September 27, 2013 @ 4:30 pm - 6:00 pm

Amy Martin

(Princeton, NJ)  Historian and professor of British and Irish literature Amy Martin will present a lecture entitled, “The Origins of Irish Internationalism: Violence and Terror in Ireland, India and Jamaica, 1857-1870” on Friday, September 27 at 4:30 p.m. at the Lewis Center for the Arts’ James M. Stewart ’32 Theater, 185 Nassau Street.  The lecture is part of a series presented by Princeton University’s Fund for Irish Studies.  The event is free and open to the public.

Martin is an associate professor in the English Department at Mount Holyoke College and also lectures at summer programs in Dublin for the Notre Dame Irish Studies Seminar and the James Joyce Summer School.  Her research topics range from post-colonial theory and Victorian studies to British imperial nationalism and the corresponding Irish anticolonial nationalism. Among Martin’s publications are Blood Transfusions: Representing Irish Immigration, the English Working Class, and Revolutionary Possibility in the Work of Carlyle and Engels (2004), and the book Alter-nations: Nationalisms, Terror, and the State in Nineteenth-Century Britain and Ireland (2012), as well as papers published in various journals.  Martin received her undergraduate degree from Sarah Lawrence College and continued her studies at Columbia University, where she received her Ph.D.

Stemming from her current project, a book that examines internationalism and critiques of empire in nineteenth century Ireland, Martin recently published an article on the subject entitled, Representing the “Indian Revolution” of 1857: Towards a Genealogy of Irish Internationalist Anticolonialism in the Field Day Review.  Her lecture will explore related conflicts in Jamaica and Ireland itself, and reflect on the development of modern ideas of terrorism and the state in Irish thought based on colonial situations in the three nations.  Martin’s scholarly work has been described as “impressive,” “indispensable,” and having an “immediate and lasting impact both on Irish Studies and on Victorian Studies.”

The Fund for Irish Studies, celebrating its fifteenth anniversary season and chaired by Princeton professor and Pulitzer Prize-winning poet Paul Muldoon, affords all Princeton students, and the community at large, a wider and deeper sense of the languages, literatures, drama, visual arts, history, politics and economics not only of Ireland but of “Ireland in the world.
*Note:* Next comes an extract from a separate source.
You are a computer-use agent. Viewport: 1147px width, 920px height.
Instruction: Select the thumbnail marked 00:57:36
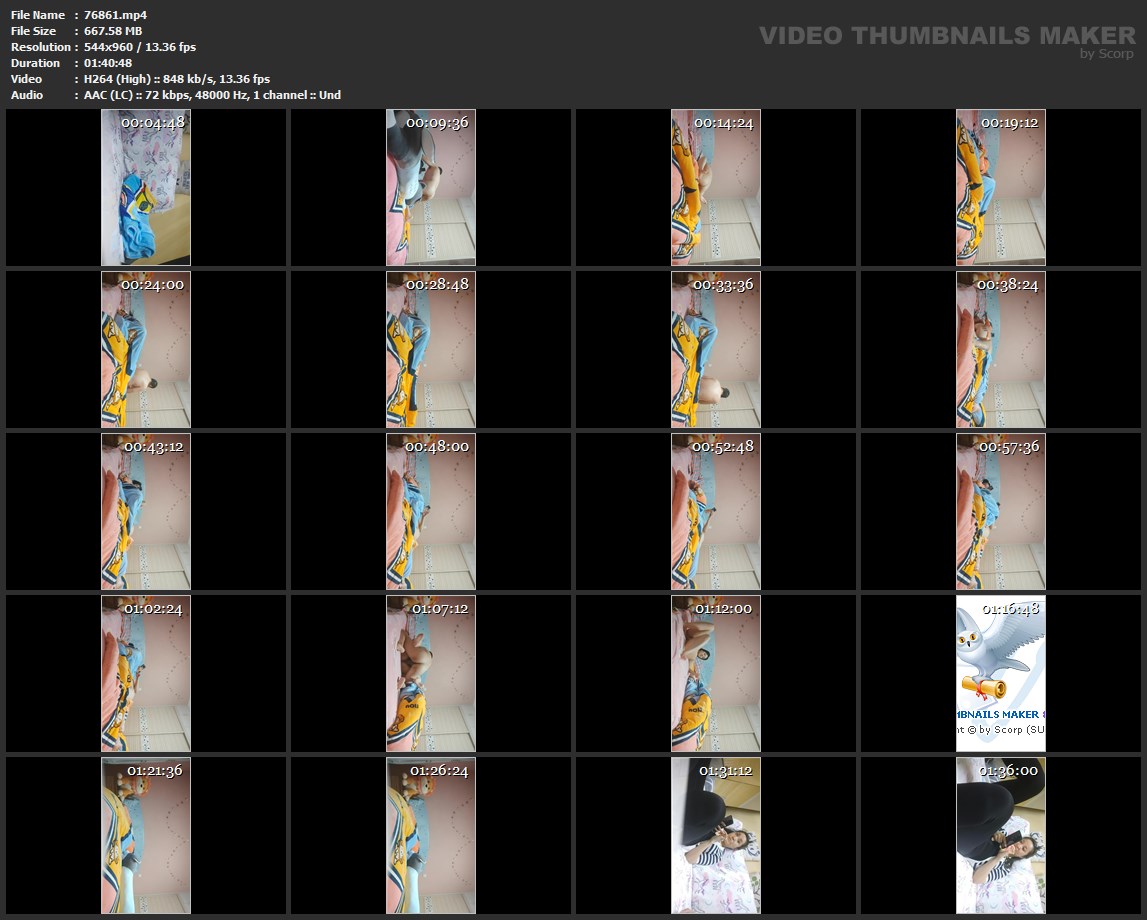coord(1001,512)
Information on the entire 2013-2014 Fund for Irish Studies series can be found at fisprinceton.wpengine.com.  Other events scheduled in the series include:

  • Kevin Barry, reading from his short story collection “Dark Lies the Island,” October 11
  • Performance by Irish jazz singer Christine Tobin of her award-winning settings of poems by W. B. Yeats, “Sailing to Byzantium,” October 18
  • Philip King on “The Irish Song Lyric from Tom Moore to Christy Moore,” November 8
  • Tony Award-winning playwright Enda Walsh in conversation with Senior Lecturer in Theater and Lewis Center Chair Michael Cadden, November 15

In addition, the Fund for Irish Studies will recognize this anniversary season by hosting a daylong symposium on Irish culture, politics, history, and life in April 2014.

To learn more about the over 100 events presented each year by the Lewis Center for the Arts, visit princeton.edu/arts.


Link to photo: https://lca.sharefile.com/d/sd8818db37b84aa08

Photo caption: As part of a series presented by the Fund for Irish Studies at Princeton, historian and scholar of British and Irish literature Amy Martin will lecture on “The Origins of Irish Internationalism: Violence and Terror in Ireland, India and Jamaica, 1857-1870”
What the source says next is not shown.